In October 2021, Anne, a Victorian education consultant, lost almost $100,000 within 48 hours after scammers hacked her email, posed as her and directed her clients to pay invoices into a different account.
“[My client] rang me and said, ‘Did you get the money?’ I said no. But the bank said it was too late, it was gone,” says Anne, who is using a pseudonym for privacy reasons.
Anne might have got her money back had she been in the UK, where some financial institutions have signed up to a voluntary code meaning banks should refund the money unless a customer acted fraudulently or with “gross negligence”.
Banks in Australia don’t have the same kind of code and, with thousands in the country falling victim to scams, the country’s competition regulator and the Consumer Action Law Centre are pushing for Australia to adopt a similar approach to the UK.
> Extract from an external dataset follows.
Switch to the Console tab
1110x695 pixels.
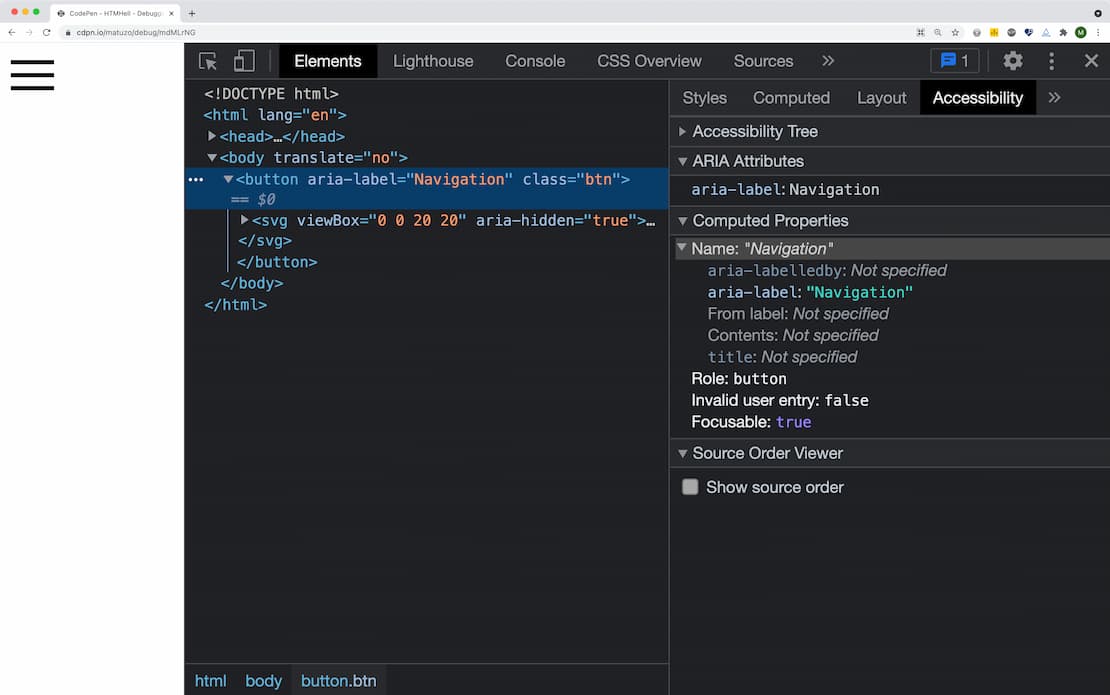pyautogui.click(x=535, y=61)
Last year more than 239,000 scams worth $570m were reported to Scamwatch, with false billing scams the second most common type reported. The organisation says this is just the tip of the iceberg, estimating that only 13% of all scams get recorded, and says someone who is scammed is unlikely to get their money back.
Tom Abourizk, a policy officer at the law centre, says the “glaring lack of regulations means [Australia is] a wild, wild west”.
“[The UK approach] establishes an onus on the banks, they have a financial interest to make sure their systems are up to scratch,” Abourizk says.
Despite banks investing money in cybersecurity, he says, there are still regular cases where “transactions that would raise alarm bells” are not being properly checked.
“That makes it hard for people to get their money back. The standards of care set for the banks are really low right now. At the end of the day they don’t have the responsibility.”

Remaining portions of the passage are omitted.